Even evangelical culture and church-adjacent culture is becoming more and more detached from the Bible, the biblical worldview, and biblical literacy in general. This means the task of integration must change. We must respond to the needs that are presenting themselves. In the past, it may have been easier to focus on applying Scripture to a topic/subject because students had some exposure to and understanding of Scripture. However, that exposure and understanding seems to be becoming more limited and cursory (in many cases). If this is true, academic disciple-makers will have to engage the Bible differently (perhaps more directly) in order to help the students think more biblically.
To be clear, I am not suggesting that we should be trying to teach our subjects from the Bible. I am saying that we might consider trying to teach about our subjects from the Bible. The Bible is not a textbook for poetry, pre-calculus, or public speaking. But it does have something to say about humans, appreciation, and art. It does have something to say about order, structure, nature, and reality. It does speak clearly about speaking clearly.
Just to be extra clear: I can’t teach a student to play guitar from the Bible, but I can use the Bible to teach that student about beauty, hard work, and the role of music amongst the people of God. The Bible doesn’t teach music, but it does teach about music. The Bible can’t make a guitarist. But the Bible can shape a musician.
Let’s consider this with a case study on language learning. A super-star Spanish teacher at my school recently asked some questions about this and I thought it might be good to share with a wider audience. Here is where I would start if I were integrating a Spanish 3 class by starting with a biblical text.
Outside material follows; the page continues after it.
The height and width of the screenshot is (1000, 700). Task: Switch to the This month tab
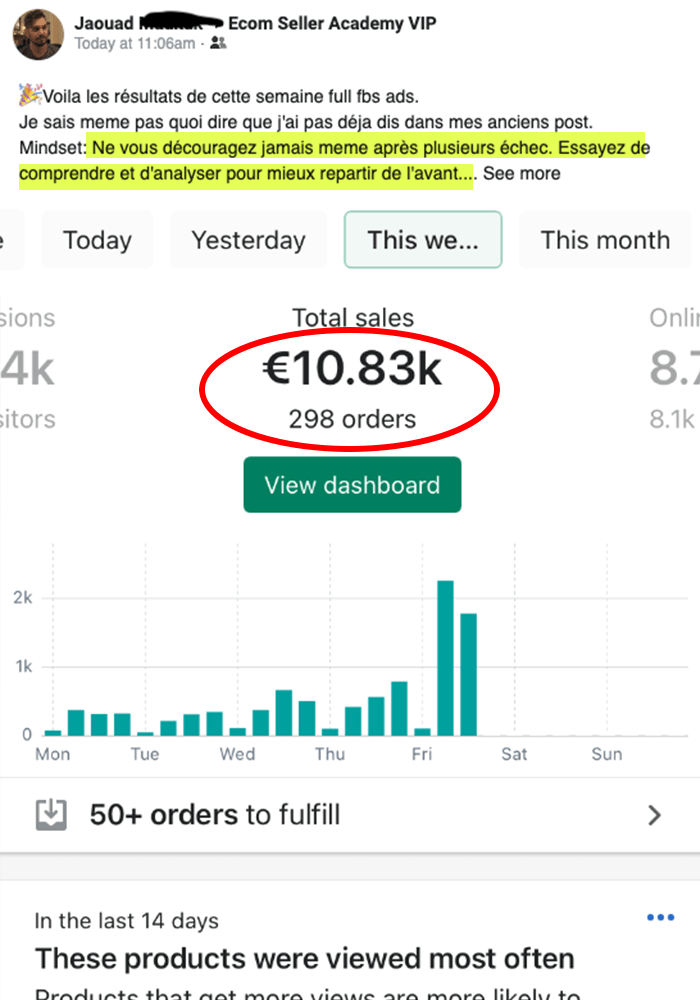pyautogui.click(x=605, y=240)
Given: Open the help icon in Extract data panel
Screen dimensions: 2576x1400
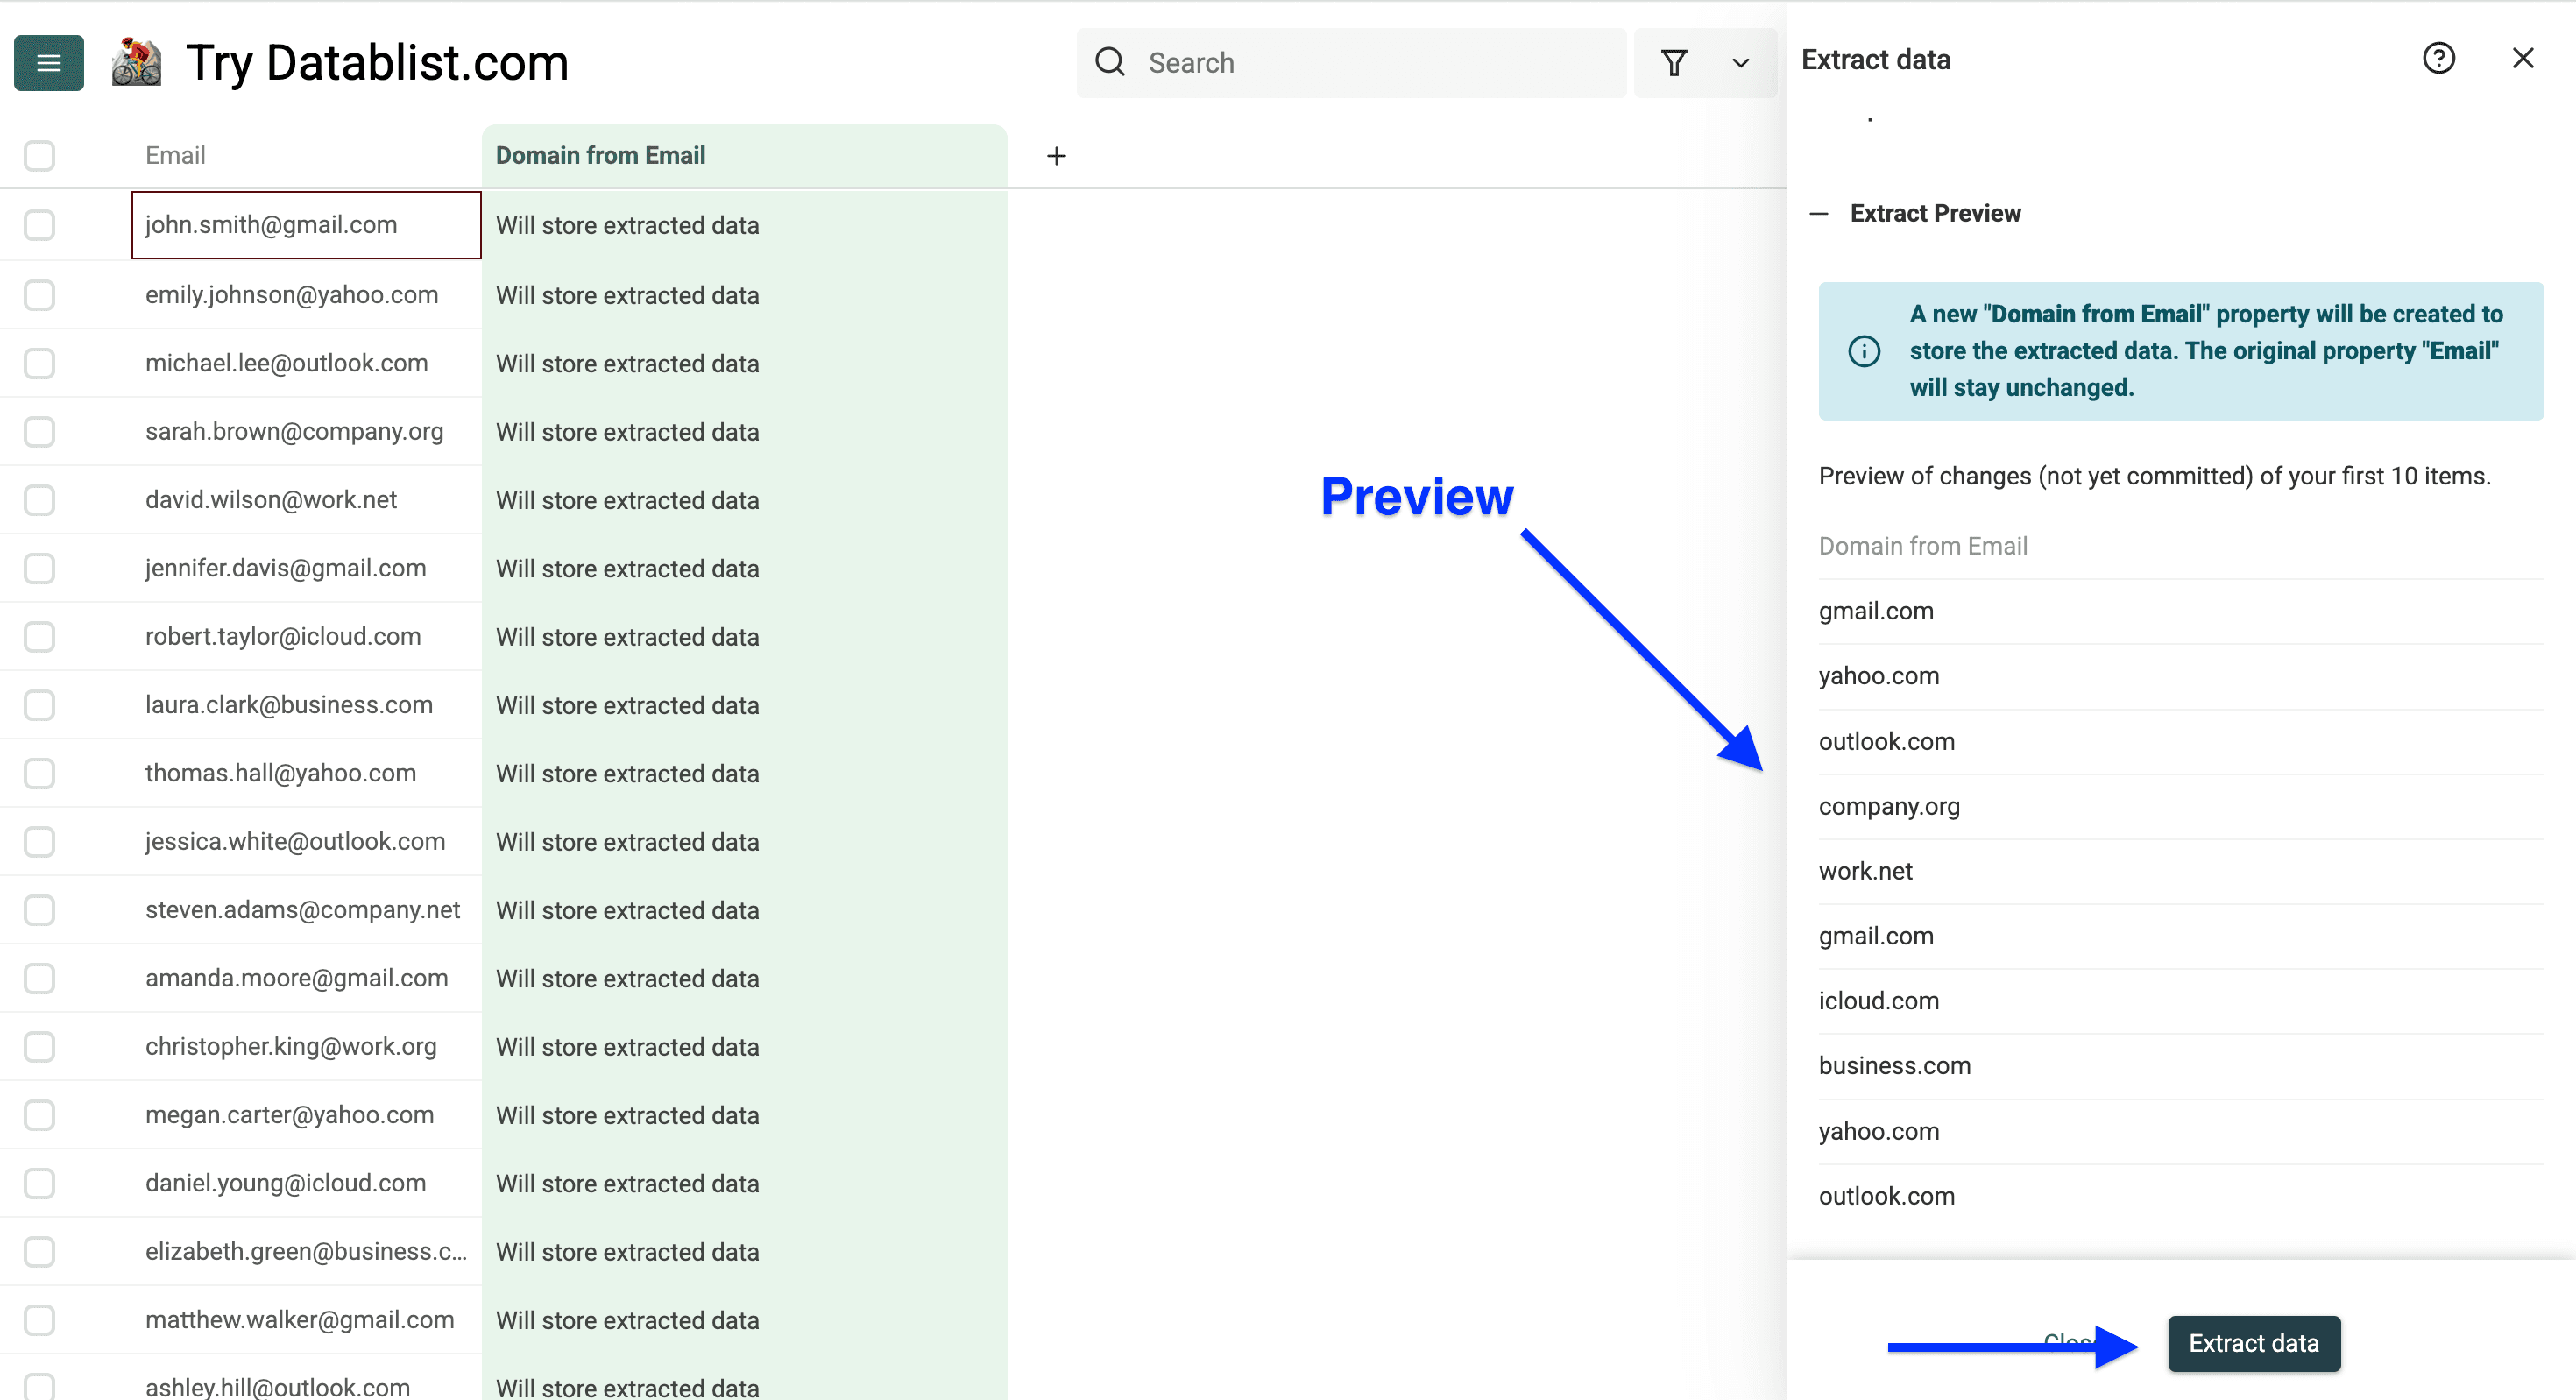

The Bible is not a Spanish book. However, it does teach about culture and communication.
In Acts, there are discussions of cross-cultural communication between Jewish and Greek people and ideas. In the Gospels, the parables are great examples of effective cultural understanding mixed with story-telling. And the Sermon in the Mount shows Jesus’ mastery of understanding where people are coming from (“You have heard it said…”) and then speaking thoughtfully into that context (“But I say…”). Perhaps Luke 15 for Spanish Language Learners or The Sermon on the Mount for Cultural Engagement would work well.
The teacher could have the students take note of Jesus’ understanding of Jewish cultural things (like receiving an inheritance). This could “translate” to the importance of understanding the cultures of those around us (particularly Spanish speakers). Students could learn the vocabulary of the parable/sermon (and potentially some syntax) as well. Additionally, they could have a project where they read/teach the passage to younger kids in Spanish.
These activities could be great integration opportunities. They could show how Jesus notices and loves those around Him. And they would naturally (not artificially) get students in the biblical text in Spanish. And it would prepare students for real-world experience (like missions trips to Honduras or other local connections with Spanish speakers).
Basically, a structure like this could help Spanish learners learn to love their neighbors and to speak/read Spanish at the same time. This certainly is not the only way to integrate. But I think it could be effective. And I think it might work in many areas.
As I have said before, this is just an experiment. But it might be a fruitful one. We shall see.